● ACTIVITY
The result should be an exact copy of only the lines from the one holding "Click the Application row label" through the last line of the data below, please, without pictures.
________________________
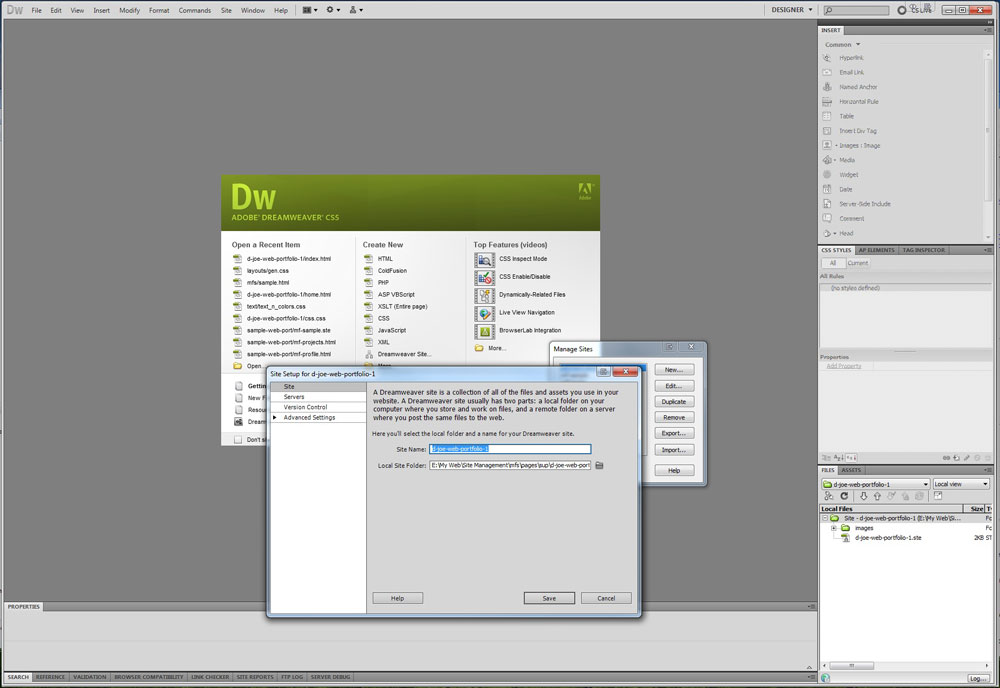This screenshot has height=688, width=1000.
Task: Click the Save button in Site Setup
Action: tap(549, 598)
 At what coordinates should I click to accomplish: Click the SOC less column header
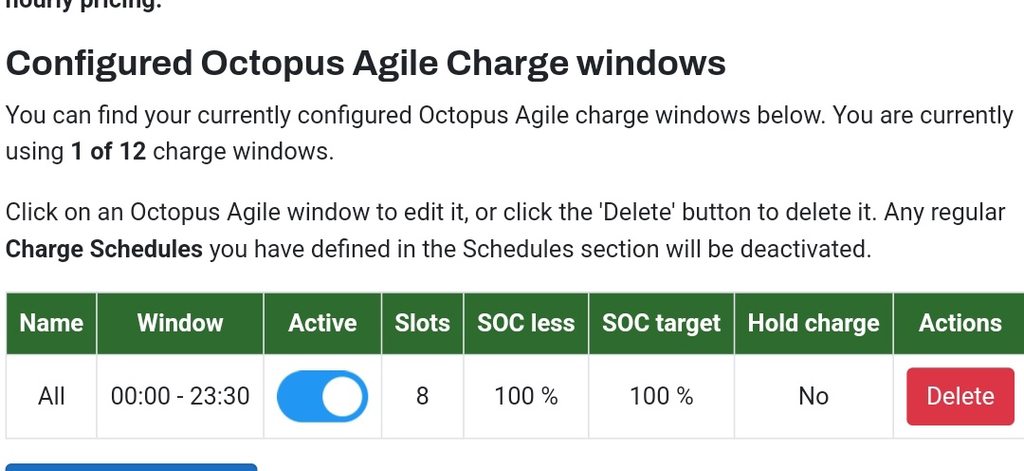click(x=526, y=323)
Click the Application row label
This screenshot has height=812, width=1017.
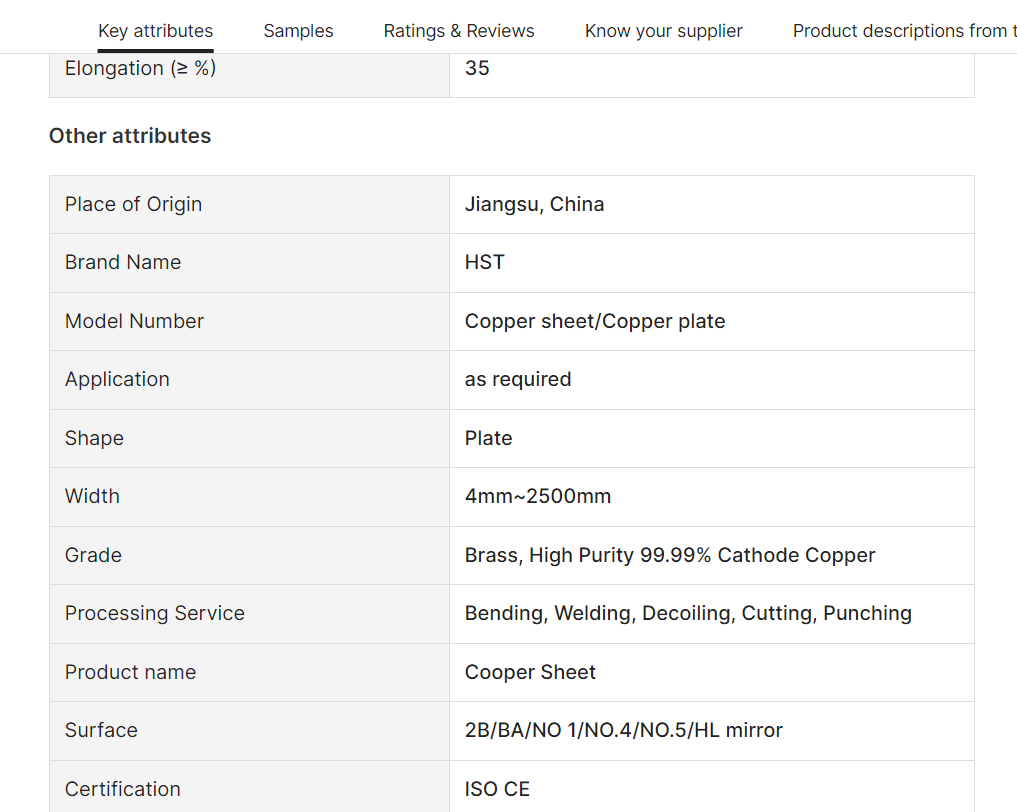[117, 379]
________________________
● SOLUTION FOR THIS EXERCISE
Click the Application row label
This screenshot has height=812, width=1017.
[117, 379]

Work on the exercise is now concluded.